Reprime su enfurecimiento Ercole para retirarse, pero aún conserva un espolón y lo lanza.

– Mis contables me han llamado escandalizados por tus gastos. No los cubre ni la aportación de su santidad, ni mis buenos propósitos.

Hay que recortar lo superfluo, Lucrecia. Recuerda al gran Horacio: "Vivitur parvo bene"."

– Se puede vivir con poco, cierto, aunque lo que usted me pide es que viva con menos, no con poco.

¿No es así?

– Cierto.

– Le cambio un Horacio por un Séneca, filósofo de su predilección, me consta.

– Sigue siendo cierto.

– Escribió Séneca: "Malum est in necessitate vivere; sed in necessitate vivere necessitas nulla est." Es malo vivir en la necesidad, pero no hay ninguna necesidad de vivir en la necesidad. ¿Somos pobres, acaso?

Definitivamente la cólera está muy cercana y Ercole abandona la habitación no sin permitirse una mirada acusatoria dirigida a los poetas.

– ¡Poetas! ¡Poetas!

Lo que son sonrisas placenteras se truecan en expresión de alarma en Lucrecia, que se enfrenta a Strozzi cogiéndole por los brazos, exigiéndole una respuesta.

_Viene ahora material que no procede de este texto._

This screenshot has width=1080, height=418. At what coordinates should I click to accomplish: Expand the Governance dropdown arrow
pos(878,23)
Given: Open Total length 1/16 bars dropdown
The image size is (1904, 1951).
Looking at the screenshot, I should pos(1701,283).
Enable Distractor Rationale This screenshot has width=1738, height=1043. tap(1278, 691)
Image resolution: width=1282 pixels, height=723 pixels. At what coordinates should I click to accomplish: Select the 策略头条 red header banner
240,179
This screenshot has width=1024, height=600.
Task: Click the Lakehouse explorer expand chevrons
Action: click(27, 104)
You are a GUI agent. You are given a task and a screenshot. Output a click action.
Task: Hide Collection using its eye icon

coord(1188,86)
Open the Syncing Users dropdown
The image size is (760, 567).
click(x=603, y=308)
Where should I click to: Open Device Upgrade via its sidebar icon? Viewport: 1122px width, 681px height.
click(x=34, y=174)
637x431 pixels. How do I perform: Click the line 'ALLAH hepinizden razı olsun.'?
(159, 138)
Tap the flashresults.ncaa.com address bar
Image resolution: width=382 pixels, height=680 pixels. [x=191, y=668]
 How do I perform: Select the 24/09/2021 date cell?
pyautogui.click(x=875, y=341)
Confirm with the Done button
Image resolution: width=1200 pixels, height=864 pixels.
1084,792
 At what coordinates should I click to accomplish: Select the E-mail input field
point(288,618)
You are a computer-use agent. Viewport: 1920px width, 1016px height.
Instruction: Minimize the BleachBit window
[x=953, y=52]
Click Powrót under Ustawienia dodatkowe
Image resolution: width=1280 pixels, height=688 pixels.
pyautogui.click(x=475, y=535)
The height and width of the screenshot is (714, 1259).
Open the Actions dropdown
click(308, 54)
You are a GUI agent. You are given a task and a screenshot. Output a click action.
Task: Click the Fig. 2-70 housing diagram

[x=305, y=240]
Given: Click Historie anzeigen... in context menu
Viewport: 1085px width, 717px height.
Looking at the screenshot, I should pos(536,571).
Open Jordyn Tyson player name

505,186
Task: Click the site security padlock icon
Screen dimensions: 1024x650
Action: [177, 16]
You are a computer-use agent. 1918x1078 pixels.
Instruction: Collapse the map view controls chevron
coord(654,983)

– ¿Francesco te ha confirmado la detención de Ramiro de Llorca?

– Soy un cartero fiel. Las últimas noticias llegadas a Mantua eran ésas.

– ¡Pero si Ramiro de Llorca era, después de Michelotto, el principal lugarteniente de César!

– Son buenos tiempos para la traición, y el poder de César provoca terror pero también envidia y ambición.

– Que se quede Roma donde está. No quisiera que nada de eso

llegara hasta aquí, ¿verdad, Pietro?

Verdad, le dice Bembo con la cabeza, y besa una mano de Lucrecia, pero la mujer atiende la tristeza teatral que el beso ha producido en Strozzi y se desprende de la mano que le retiene Bembo. Con esa misma mano selecciona una rosa de un jarrón, la besa y se la ofrece a Strozzi. Se conforma el "chevalier servant" con la flor, se retira renqueante con la ayuda de su muleta, mientras Lucrecia y Bembo se alejan por una pérgola enlazados por el talle. Ya siluetas el hombre y la mujer a lo lejos, los labios de Strozzi recitan, con los ojos pendientes del rodar de la rosa entre sus dedos:

– "Florecida en la tierra del goce escogida rosa por su mano, ¿por qué se llena de luz tu colorado?, ¿te ha dado el color Venus o esos labios cuyo beso pintó tu nueva púrpura?"

Pero Strozzi deja caer la rosa y exhala un gemido mientras busca el punto de sangre que ha brotado en la yema de uno de sus dedos.

Es sangre el líquido espeso y mudo que cae de los cabellos de Ramiro de Llorca hacia sus ojos, sedientos de luz, retorcido el cuerpo atado en la penumbra de un ámbito confuso, tratando de localizar la distancia que le separa de las voces de sus verdugos, de las manos de la tortura.